Earlier I read one of those "letter from the editor" type of articles you find on the last page of a magazine. You know, the ones whose primary purpose is to get you to see that final ad on the inside back cover, er, I mean read to the very last page. These articles tend to be somewhat inspirational, bordering on influential. If not that, they at least make you stop to think for a minute, realizing the truth of the words spelled out by the editor from thousands of feet up in the air, then feel a slight twinge of guilt for not being able to live your life with such freedom/discipline/patience/some-other-positive-life-style-we'd-all-like-to-strive-for.
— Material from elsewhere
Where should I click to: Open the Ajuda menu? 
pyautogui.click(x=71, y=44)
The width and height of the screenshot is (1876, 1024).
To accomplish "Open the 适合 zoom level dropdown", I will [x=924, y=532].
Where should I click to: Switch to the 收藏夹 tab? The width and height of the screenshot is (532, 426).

But today I noticed something a little different. To be honest I don't totally remember the point of this particular 100-word article. I remember the picture that took up 75% of the page, but not the point. However, one thing did stand out to me. The editor/author made a comment about being "overwhelmingly busy, like all of you." To which I thought, "that's not true." While that may be true for some, I can't exactly say the same for myself. If I compare my life to what I perceive her life to be like, I'm the tortoise and she's the hare. This wasn't always the case, even though her "busy" has and will always be worth a lot more than my "busy" (monetarily that is).
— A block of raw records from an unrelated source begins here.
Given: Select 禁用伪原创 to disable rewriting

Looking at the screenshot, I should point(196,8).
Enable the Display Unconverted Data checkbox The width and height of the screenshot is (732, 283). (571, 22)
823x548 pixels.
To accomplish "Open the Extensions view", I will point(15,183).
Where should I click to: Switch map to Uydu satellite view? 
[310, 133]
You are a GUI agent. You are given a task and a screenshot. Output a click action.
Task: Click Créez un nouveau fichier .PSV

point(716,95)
While those thoughts might make a person feel a little down about themselves-shoot, a year ago it would have made me feel down about myself-my next thought was, "I don't really want that life". I don't want the "overwhelmingly busy" life so many people love, or rather, find value in. I'm not happy when my life is characterized by anything considered overwhelming.

Now, I realize you might be thinking, "yes darling, just wait until you have kids" or "maybe you are becoming complacent" or "oh sweetie, you are so young and naive" but I am going to go out on a limb here and say that to at least some extent you determine the life you live. I realize there are many, many factors that play into where life leads. Even I have been overwhelmed by life in the last few years (haven't we all?). So while I may be young and naive, I know enough to say that people who are overwhelmed are not fun. Overwhelmed people are stressed, emotional, don't think straight, confuse easily, and are short with others. I don't want to be that person. I don't like that person, so why would I want to be them? I will not call the kettle black.
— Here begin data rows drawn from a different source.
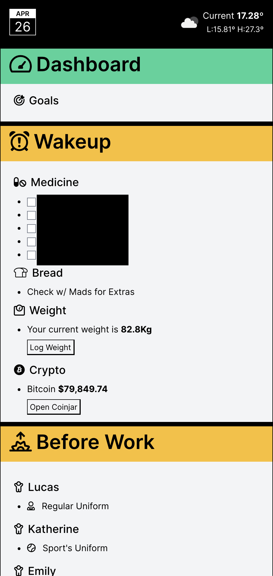Click the Sport's Uniform ball icon
Viewport: 273px width, 576px height.
tap(32, 548)
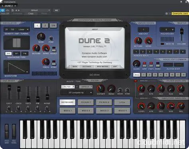Solo unison voice 4 button
This screenshot has height=149, width=189.
(156, 52)
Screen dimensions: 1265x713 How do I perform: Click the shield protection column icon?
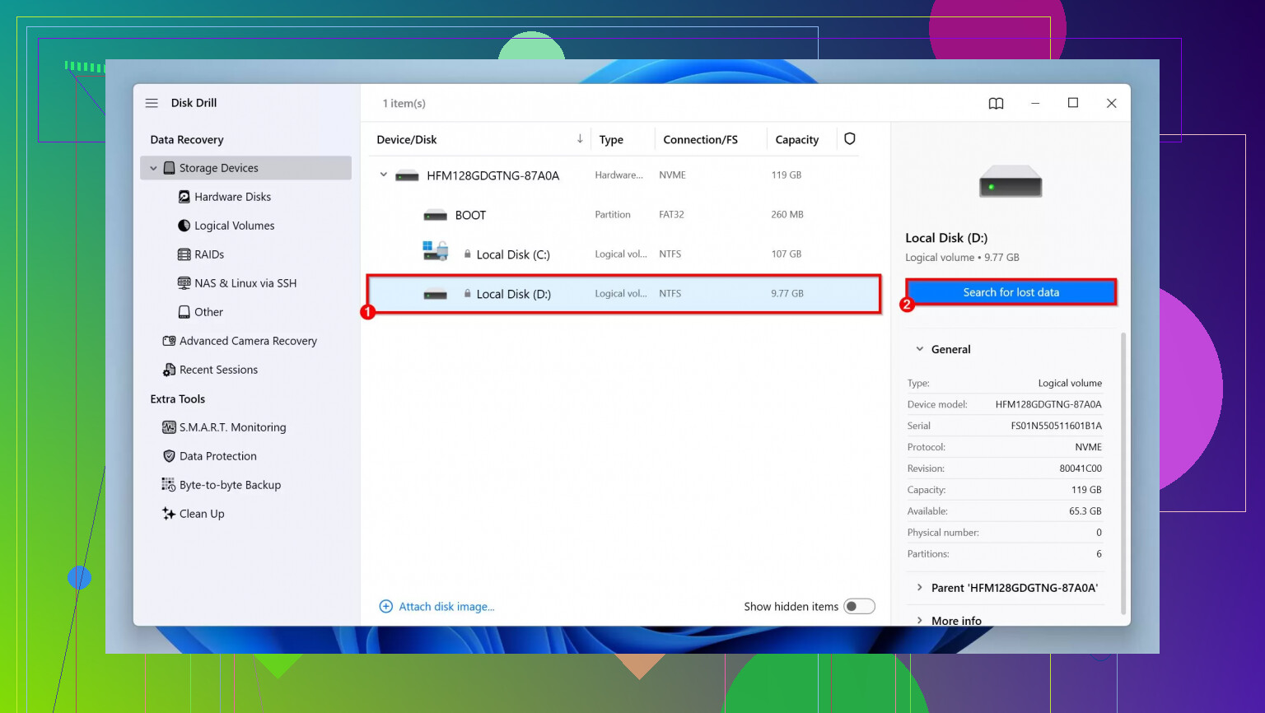[849, 139]
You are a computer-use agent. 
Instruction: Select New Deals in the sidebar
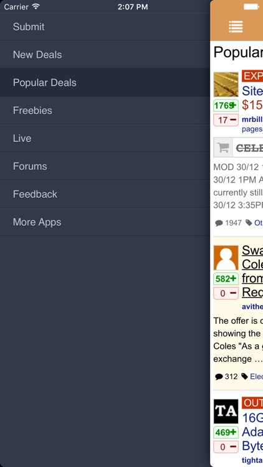click(105, 55)
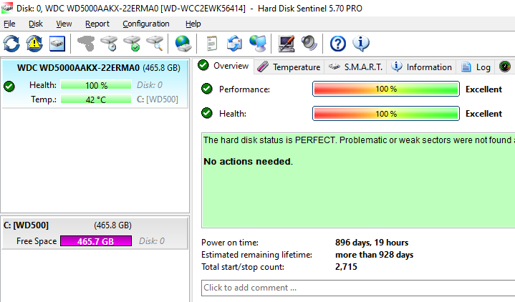The width and height of the screenshot is (515, 302).
Task: Open the Log tab
Action: click(476, 67)
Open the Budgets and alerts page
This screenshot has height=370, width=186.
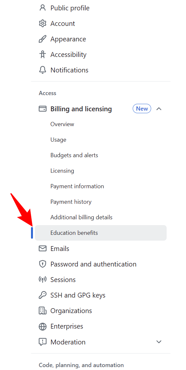point(74,155)
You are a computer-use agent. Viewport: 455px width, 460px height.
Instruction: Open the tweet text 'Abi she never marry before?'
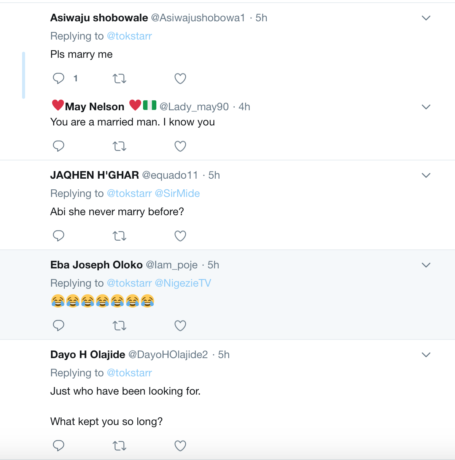117,212
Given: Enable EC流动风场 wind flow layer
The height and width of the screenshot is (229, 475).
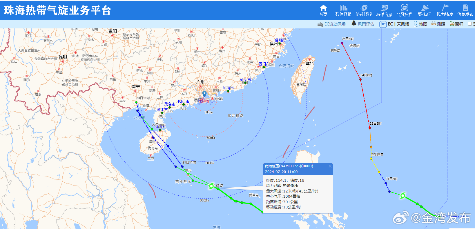Looking at the screenshot, I should [331, 24].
The impact of these thoughts was only made greater by the fact that as I read the article I was being held by an 18 month old sleeping baby boy. From here I could have laid this sweet boy on the couch to do the dishes, sweep the floor, and pick up the house for his seemingly overwhelmed mother, but instead I chose to sit with my cheek resting on his toe-head locks filtering the warmth permeating from the heavy weight that rested on my chest. Instead I chose to live in the moment, to rest in the moment. How often does a bouncing, running, jumping, climbing 18 month old boy want to cuddle and rest on your chest in the mid-morning hours of a house waiting to be wrecked?

From this article I learned two things:
1. Live in the moment
2. Read between the lines

The message I found was not the one intended. I'm glad I found it though. I'd much rather live in the moment and actually be present in my own life. You've heard the phrase "stop and smell the roses" and after a mid-morning slumber we literally did just that. So go, find some roses, by yourself or alone, and smell them. Really smell them. They really do smell good. "Rose" is not just a perfume, not just a scent created by man to make woman smell sublime. It comes from good ol' nature and it smell better coming from that coral rose in your neighbor's garden than it does from the dusty perfume bottle buried in your medicine cabinet.

Being present is more than raising your arm to have your name checked off a list. Presence is a mindset. It is realizing this world is bigger than you are. It is acknowledging that you are not in control. There is no need for complacency, just the ability to be present and willing to read between the lines.